Why document my TPM workflow?

If you're like most people, you don’t have any time to work on nice-to-have projects.  On the surface, documenting TPM workflow seems like busy-work that a manager might assign just to keep the department busy during a slow period.  However, there are several important reasons every CPG company should document their TPM workflow:

Use it to minimize transition issues when key employees leave:  Financial accounting of trade promotions can be complex.  Trade promotions can affect almost every department in a CG company, including sales, marketing, finance, accounts receivable, accounts payable, marketing research, demand planning, and your information technology team.  It can also affect third parties, such as your broker partners.

Trade promotion management is part science and part art-form.  Over many years, many CG companies find themselves in a situation where there is only one key person that understands the entire TPM workflow in detail, from start to finish.   If your TPM workflow isn’t documented, you risk disruptions if this key person leaves or is unexpectedly unable to work.  You also limit your organization’s growth potential by not enabling TPM in your company to be a scaleable, repeatable process.   For all of these reasons and more, documenting your TPM workflows is like an TPM insurance policy.   Bad things may happen, but at least you’ll be in a better position to  to pick up the pieces if you have everything documented.

An acquiring company may request documentation:  If your company is an acquisition candidate, you can be pro-active and document your TPM workflows.  Trade promotion spending is typically the second largest item on a CG brand’s P&L.  How you mange (or fail to manage) your second largest expense can be material to the acquisition.   Activities around mergers and acquisitions often have compressed timelines, where all the requested information is needed yesterday.  Save yourself the stress, and have your TPM workflows documented before you’re asked to document it.

Analyze workflow to identify inefficiencies: In math or calculus class, did you ever find it easier to solve the problem when you wrote out the formula or made a diagram?  For many of us, we need to ‘see’ a picture of what’s happening to better understand it.  The same is often true of trade promotion workflow.  Your documentation can help your staff visualize the entire TPM workflow.  The activity of collecting the information and writing the documents often highlights duplicated efforts, complexity, and other tasks that you may be inspired to fix.

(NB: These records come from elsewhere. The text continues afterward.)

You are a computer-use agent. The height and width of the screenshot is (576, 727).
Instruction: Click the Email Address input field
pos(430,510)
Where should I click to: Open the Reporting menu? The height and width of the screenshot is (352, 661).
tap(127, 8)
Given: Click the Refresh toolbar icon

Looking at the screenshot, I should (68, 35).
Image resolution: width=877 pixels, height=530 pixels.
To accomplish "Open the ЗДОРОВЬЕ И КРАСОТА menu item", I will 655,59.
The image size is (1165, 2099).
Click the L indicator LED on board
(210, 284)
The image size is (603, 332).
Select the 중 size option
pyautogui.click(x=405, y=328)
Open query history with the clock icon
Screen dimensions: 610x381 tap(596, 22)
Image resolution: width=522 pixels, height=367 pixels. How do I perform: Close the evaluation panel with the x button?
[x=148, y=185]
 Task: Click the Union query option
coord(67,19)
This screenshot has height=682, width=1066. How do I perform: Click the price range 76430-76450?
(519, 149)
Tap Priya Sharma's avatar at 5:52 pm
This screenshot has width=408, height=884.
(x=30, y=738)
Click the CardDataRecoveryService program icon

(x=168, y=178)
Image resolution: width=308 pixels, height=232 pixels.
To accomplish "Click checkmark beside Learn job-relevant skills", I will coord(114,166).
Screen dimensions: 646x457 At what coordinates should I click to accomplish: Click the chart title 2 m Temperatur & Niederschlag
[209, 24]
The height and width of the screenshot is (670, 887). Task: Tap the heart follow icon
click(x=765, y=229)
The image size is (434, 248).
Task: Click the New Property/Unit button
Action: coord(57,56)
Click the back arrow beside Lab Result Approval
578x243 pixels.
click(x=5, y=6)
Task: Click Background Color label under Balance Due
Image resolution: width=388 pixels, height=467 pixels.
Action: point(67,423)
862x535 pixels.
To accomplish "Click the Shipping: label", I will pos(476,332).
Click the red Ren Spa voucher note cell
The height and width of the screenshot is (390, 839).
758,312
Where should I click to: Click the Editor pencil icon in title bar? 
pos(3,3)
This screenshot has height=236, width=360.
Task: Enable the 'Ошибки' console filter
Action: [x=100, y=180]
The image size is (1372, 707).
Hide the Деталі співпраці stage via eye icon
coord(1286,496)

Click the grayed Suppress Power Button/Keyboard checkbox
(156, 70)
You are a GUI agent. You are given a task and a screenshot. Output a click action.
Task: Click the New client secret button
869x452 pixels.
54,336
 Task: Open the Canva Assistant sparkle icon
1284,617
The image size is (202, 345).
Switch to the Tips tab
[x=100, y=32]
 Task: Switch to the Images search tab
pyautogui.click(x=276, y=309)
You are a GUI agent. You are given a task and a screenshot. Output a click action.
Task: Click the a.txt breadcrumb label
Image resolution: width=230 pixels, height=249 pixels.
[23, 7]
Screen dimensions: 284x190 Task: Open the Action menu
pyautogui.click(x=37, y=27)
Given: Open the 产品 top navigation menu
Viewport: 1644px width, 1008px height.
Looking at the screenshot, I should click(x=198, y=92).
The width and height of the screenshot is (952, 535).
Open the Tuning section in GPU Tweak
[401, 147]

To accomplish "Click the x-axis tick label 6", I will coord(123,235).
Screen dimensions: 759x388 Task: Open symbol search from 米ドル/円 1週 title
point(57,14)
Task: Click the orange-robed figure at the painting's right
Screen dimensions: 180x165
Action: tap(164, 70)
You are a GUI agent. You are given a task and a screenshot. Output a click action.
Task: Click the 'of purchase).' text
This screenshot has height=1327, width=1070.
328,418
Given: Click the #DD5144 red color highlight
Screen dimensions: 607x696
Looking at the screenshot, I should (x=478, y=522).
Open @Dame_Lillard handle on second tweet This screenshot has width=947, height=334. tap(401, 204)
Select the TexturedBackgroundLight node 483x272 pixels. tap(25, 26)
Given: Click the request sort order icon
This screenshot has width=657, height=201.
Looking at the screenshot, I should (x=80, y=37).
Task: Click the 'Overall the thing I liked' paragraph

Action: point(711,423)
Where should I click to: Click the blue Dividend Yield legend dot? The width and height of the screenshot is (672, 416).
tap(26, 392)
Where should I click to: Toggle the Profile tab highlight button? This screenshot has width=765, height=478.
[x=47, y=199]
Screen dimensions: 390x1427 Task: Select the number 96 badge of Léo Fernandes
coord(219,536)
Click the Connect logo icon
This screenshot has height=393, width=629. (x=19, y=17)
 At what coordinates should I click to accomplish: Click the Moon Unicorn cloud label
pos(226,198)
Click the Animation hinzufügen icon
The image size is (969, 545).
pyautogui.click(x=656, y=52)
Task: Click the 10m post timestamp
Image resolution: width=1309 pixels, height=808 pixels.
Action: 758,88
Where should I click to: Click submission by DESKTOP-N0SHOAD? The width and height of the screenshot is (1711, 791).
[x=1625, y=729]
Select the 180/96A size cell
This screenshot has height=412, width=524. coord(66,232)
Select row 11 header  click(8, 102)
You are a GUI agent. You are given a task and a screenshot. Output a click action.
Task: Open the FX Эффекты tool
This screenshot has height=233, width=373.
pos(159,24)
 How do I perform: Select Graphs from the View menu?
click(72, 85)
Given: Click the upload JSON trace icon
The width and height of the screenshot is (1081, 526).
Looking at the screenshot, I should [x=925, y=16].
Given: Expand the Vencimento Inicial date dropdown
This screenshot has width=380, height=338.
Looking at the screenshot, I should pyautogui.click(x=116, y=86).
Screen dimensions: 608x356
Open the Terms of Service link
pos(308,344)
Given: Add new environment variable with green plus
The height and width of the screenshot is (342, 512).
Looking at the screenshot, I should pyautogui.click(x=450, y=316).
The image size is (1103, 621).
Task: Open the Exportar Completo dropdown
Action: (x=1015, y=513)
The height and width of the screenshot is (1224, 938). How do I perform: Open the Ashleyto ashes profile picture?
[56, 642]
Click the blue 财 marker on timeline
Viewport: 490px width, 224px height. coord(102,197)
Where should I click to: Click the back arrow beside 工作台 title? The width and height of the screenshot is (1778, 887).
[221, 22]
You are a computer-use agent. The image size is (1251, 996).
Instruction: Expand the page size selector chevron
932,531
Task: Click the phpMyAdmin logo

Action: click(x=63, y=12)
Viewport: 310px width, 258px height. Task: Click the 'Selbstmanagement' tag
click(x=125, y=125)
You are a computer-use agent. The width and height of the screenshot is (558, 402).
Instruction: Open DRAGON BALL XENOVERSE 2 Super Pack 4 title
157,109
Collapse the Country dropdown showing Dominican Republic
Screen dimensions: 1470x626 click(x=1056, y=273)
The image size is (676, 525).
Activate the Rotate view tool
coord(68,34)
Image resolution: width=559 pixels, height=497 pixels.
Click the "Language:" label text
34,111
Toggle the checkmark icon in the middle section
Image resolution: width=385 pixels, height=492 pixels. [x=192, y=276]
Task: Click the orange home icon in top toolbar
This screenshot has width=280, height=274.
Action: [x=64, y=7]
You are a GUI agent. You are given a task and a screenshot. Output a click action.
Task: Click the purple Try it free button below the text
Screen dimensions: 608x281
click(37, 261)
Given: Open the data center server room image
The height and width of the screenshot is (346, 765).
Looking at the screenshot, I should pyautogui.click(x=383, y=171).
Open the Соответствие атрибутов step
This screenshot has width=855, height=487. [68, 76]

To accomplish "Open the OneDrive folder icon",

Documentation may be required for SSAE-16 audits and opinions: Sarbanes-Oxley, FASB and other governmental regulations may apply to your trade promotion management processes.  Even if you are a private company, you should still strive to comply with these types of regulations.  You may someday be acquired by a public company.

Save time on a TPM solution implementation: If you don’t already have a TPM solution, you should.  One of the first activities of any TPM solution vendor will be to identify the gaps between your current TPM process and those of the TPM solution.  You will save a lot of time and cost in your implementation phase if you already have your current workflow processes documented.

 

 

Alex Ring

President

CG Squared, Inc.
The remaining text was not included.